Two-factor Authentication (2FA) is the simplest, most effective way to ensure users are who they say they are. It has become the safest way to use modern security to protect our customers and provide a seamless, trusted digital payment experience.
You may be wondering, why aren’t regular passwords enough?
With the continuous development of our digital habits, it’s no wonder our digital accounts have become a magnet for criminals. Malicious attacks on organizations, businesses, and people are happening more frequently. Similarly, there is no evidence that the rate of hacks, data breaches, or criminality is decreasing. It is becoming increasingly important to use Two-factor Authentication as this a way to immediately neutralize any risks to compromised passwords that give access to your personal accounts.
Luckily, as a secure payments processor, we’ve added an extra layer of protection to your DPO account through two-factor authentication, also commonly referred to as 2FA. Ensuring the safety of your transactions and your account is our number one priority, which is why we require two-factor authentication on the DPO Portal. Strong authentication is necessary to increase access security for accounts and online services.
With 2FA, it is highly unlikely that someone else would be able to obtain your second-factor information even if your password or device is stolen.
From a business perspective, if you use 2FA correctly, it allows you to be sure of your identity, allowing you full access to our services.
Some common types of two-factor authentication:
SMS Text-Message and Voice-based 2FA
This type of 2FA interacts directly with your mobile phone. The website asks you for a login and password before sending a one-time passcode (OTP) through text message. You are then prompted to re-enter the OTP into the program to gain access. Like text-based 2FA, voice-based 2FA automatically calls you and speaks the 2FA code directly to you.
Software Tokens for 2FA
While at DPO we make us of SMS & Voice-based 2FA, it is important to be aware of another widely used method of two-factor authentication (and a preferred alternative for SMS and voice) makes use of a time-based, one-time passcode that is generated by software (also known as TOTP or “soft-token”).

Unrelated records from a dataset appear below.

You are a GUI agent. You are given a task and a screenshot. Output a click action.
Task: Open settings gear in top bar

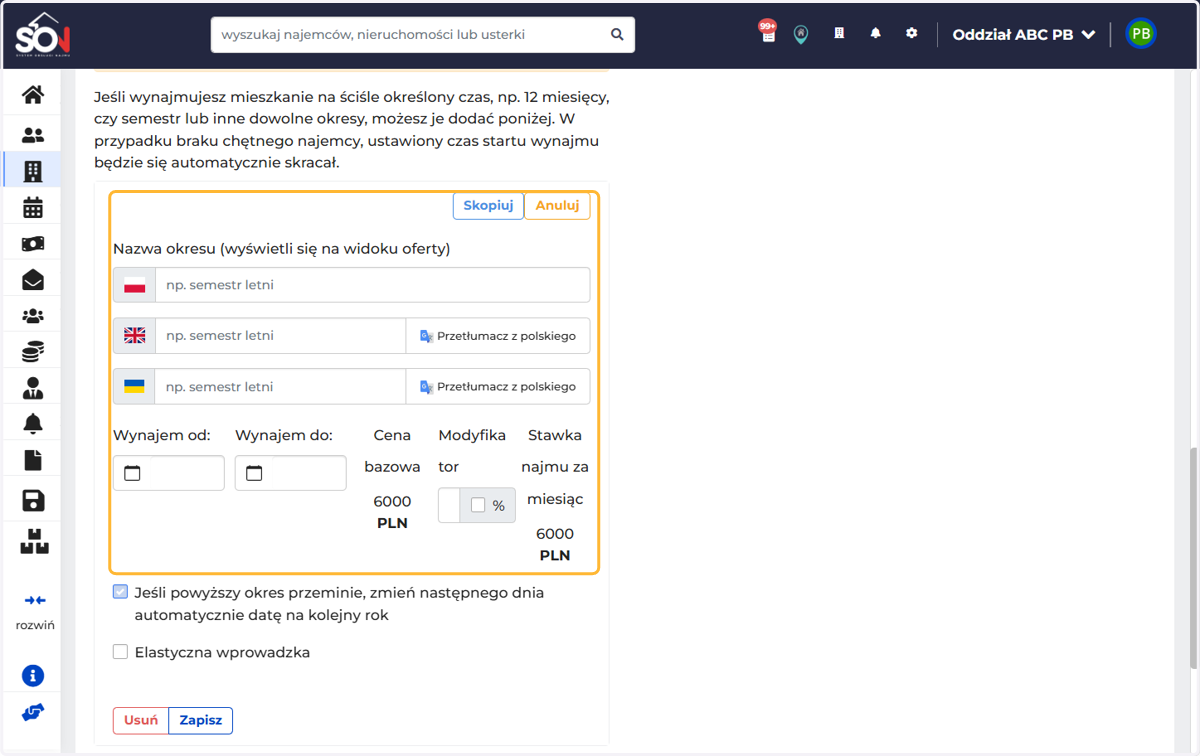[x=911, y=33]
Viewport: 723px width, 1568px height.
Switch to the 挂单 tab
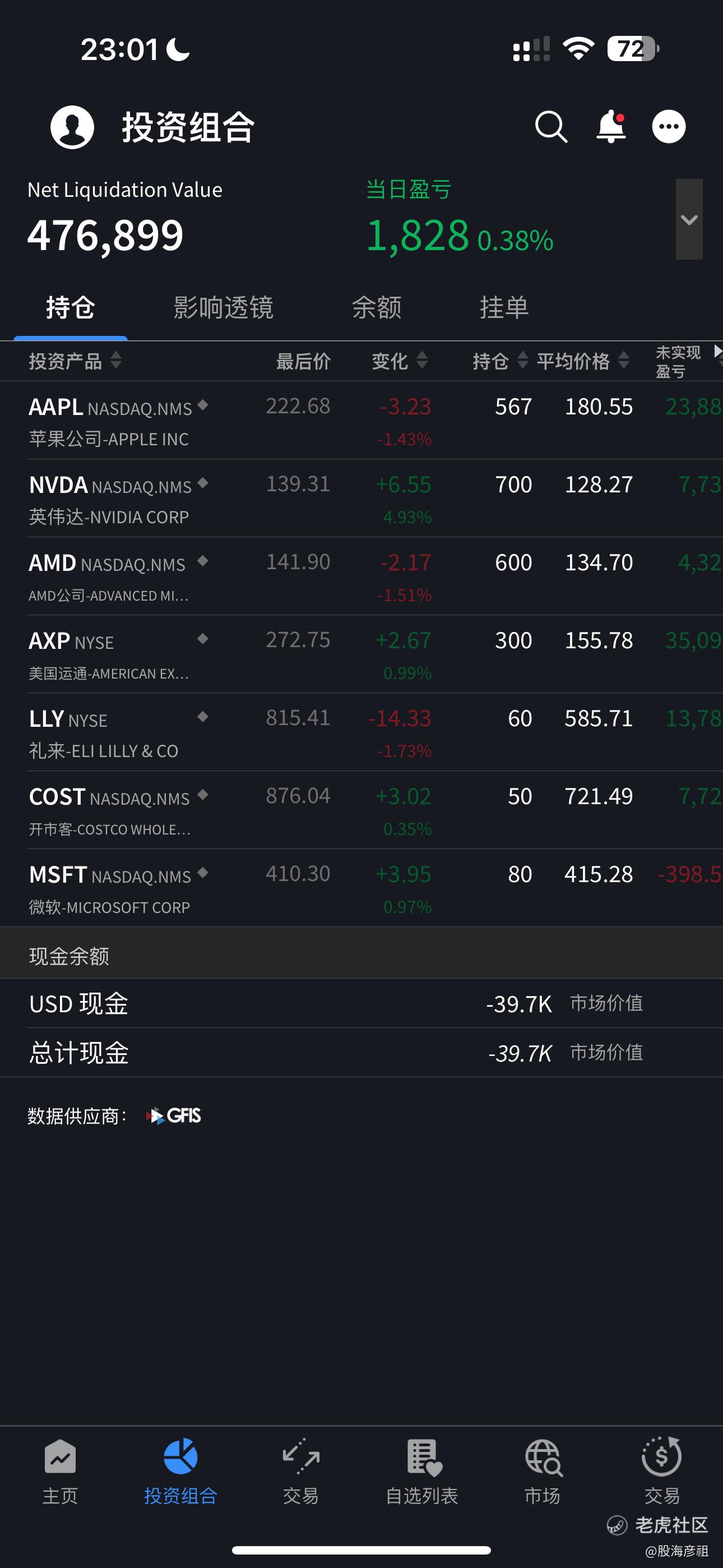(x=504, y=307)
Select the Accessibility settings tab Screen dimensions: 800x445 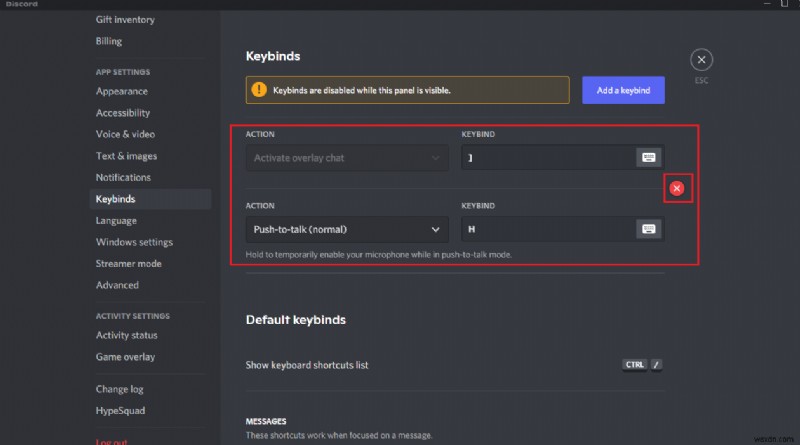[x=123, y=113]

To use this type of 2FA, you will need to download and install a free 2FA program on your computer or smartphone. Any website that accepts this kind of authentication will then be able to utilize the app. Once signed in using your preferred username and password, you’ll be prompted to enter the code displayed on the app. The software token usually has a validity period of less than a minute. Additionally, software tokens eliminate the possibility of hacker eavesdropping because the code is generated and presented on the same device.
Why should you use 2FA?
A recent study (http://www.verizonenterprise.com/verizon-insights-lab/dbir/2017/) found that weak, repeated, and stolen passwords significantly contribute to security breaches. Unfortunately, for many businesses, passwords continue to be the primary (or only) method of user protection. The good news is that because cybercrime is receiving so much attention in the media, Two-factor Authentication awareness is expanding quickly, and customers are demanding better protection from the businesses they do business with.
Related: Fraud Prevention
At DPO, we highly recommend that everybody should have two-factor authentication enabled for all their personal and business accounts, not just for the DPO Portal.